His government's seizure this month of the ranch of Diego Arria, a former diplomat popular in Washington, was posed as another strike against the "oligarchy," as is his latest pressure on Polar, a huge beer and food company. But the many nationalized telecom, steel, cement, supermarket, energy and other companies suffer from mismanagement and losses, and the expropriations are losing their popularity.

Chavez's popularity runs well below 50 percent in the polls. He faces the very real possibility of losing congressional elections in September and the presidential vote in 2012. One fear is that he might cast off all democratic veneer and cancel the elections, especially if he has the excuse of American threats.

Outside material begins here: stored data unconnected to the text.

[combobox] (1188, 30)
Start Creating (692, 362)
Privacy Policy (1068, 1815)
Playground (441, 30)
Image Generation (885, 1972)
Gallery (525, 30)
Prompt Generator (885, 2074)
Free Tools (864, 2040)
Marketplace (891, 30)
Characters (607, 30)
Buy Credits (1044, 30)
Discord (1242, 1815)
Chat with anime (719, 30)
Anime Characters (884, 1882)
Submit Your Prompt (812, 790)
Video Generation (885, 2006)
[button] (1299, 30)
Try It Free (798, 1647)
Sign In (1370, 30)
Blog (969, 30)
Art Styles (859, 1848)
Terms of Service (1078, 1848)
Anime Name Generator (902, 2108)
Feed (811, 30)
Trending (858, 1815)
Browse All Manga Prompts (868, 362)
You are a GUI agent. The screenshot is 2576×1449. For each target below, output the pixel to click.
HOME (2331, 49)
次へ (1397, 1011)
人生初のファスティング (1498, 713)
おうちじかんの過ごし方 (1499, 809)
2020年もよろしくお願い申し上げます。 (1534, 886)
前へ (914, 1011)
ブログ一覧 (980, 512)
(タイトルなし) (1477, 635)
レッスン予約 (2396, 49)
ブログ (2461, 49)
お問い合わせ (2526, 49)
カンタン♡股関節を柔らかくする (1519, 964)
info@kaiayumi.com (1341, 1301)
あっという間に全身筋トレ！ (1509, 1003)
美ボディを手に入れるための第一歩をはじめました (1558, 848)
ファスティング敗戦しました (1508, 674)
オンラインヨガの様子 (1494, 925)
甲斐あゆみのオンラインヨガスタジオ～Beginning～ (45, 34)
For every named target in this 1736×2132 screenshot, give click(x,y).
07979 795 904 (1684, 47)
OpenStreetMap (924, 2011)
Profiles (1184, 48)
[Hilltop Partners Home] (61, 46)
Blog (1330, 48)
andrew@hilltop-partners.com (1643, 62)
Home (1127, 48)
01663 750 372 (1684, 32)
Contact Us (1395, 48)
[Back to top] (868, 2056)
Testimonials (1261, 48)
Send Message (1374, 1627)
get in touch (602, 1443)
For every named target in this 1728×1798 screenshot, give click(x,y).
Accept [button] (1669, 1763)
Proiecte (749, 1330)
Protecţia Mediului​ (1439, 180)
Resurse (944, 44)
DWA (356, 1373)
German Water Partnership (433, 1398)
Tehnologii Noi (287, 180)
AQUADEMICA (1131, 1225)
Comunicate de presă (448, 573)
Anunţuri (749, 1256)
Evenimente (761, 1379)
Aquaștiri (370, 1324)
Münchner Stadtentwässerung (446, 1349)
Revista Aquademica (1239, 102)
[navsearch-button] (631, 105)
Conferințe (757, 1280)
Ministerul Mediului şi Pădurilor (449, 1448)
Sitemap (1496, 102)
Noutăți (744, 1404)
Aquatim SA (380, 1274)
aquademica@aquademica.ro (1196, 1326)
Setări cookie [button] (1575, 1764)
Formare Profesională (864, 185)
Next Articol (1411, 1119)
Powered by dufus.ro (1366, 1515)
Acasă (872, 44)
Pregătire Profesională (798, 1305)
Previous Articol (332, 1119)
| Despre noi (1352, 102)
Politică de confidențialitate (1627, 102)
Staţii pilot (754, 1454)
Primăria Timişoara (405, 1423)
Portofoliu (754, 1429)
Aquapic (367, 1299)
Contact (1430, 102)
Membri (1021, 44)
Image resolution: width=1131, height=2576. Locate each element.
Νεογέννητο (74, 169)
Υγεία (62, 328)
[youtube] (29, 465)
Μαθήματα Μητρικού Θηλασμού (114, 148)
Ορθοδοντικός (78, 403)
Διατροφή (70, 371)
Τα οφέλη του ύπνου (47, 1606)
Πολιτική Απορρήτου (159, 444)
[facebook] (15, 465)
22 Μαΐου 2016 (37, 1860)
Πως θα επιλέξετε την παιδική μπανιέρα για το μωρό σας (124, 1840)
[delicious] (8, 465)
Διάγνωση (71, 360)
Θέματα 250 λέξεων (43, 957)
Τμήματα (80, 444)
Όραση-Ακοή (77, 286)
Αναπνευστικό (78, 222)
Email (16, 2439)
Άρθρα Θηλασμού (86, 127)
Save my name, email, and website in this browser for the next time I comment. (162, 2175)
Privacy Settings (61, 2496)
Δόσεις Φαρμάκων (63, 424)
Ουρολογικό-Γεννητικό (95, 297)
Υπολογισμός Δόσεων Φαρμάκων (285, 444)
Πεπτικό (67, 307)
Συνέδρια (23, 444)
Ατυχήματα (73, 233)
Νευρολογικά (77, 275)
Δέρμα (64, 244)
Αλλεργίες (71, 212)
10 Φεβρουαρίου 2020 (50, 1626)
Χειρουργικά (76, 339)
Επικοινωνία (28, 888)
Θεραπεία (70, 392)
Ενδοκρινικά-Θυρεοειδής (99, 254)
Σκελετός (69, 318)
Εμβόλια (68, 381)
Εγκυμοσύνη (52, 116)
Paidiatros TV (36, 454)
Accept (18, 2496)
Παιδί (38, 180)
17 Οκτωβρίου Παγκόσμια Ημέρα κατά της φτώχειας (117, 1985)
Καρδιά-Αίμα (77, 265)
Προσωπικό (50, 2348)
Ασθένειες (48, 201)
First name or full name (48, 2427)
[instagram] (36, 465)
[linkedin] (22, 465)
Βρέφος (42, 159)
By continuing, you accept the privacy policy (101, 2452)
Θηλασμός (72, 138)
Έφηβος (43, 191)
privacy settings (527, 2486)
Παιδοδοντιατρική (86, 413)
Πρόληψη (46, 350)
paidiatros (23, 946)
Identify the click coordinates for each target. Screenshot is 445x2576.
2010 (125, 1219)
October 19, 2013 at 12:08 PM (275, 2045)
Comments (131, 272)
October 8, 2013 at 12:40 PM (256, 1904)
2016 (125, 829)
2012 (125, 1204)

His more immediate concern, however, is to avoid a popular or military insurrection. Months of daily electrical blackouts -- in an energy-rich country -- have been restricted to the interior, clearly for fear of the anger they might stir in Caracas.

The military leadership, meanwhile, is said by informed Venezuelans and American officials to be resentful of the Cuban advisers placed in its midst, of a parallel militia created by the Cubans, and of the possibility that soldiers might be called on to shoot their countrymen during an uprising.

To maintain order, intelligence agents over the last year have increasingly jailed opposition leaders and critics on charges of "insulting" the president, or in the case of a judge, for issuing an everyday ruling involving a businessman that Chavez said he didn't like. Obviously trumped-up charges are also used and then dropped months later. Many critics have fled.

Limited press and political freedoms remain, but self-censorship is the rule.

Chavez now ranks in hemispheric polls as the region's least admired president. Even the Venezuelan opposition agrees that the goal for the Obama administration should be to further isolate him so that if Chavez does something egregious, the U.S. won't be alone in imposing sanctions.

The Obama administration has been quietly doing just that. In major countries such as Mexico, Chile, Peru, Colombia and even Argentina, there is no love lost for Chavez. Elections later this year in Brazil may determine if it stays on the fence concerning the Venezuelan leader.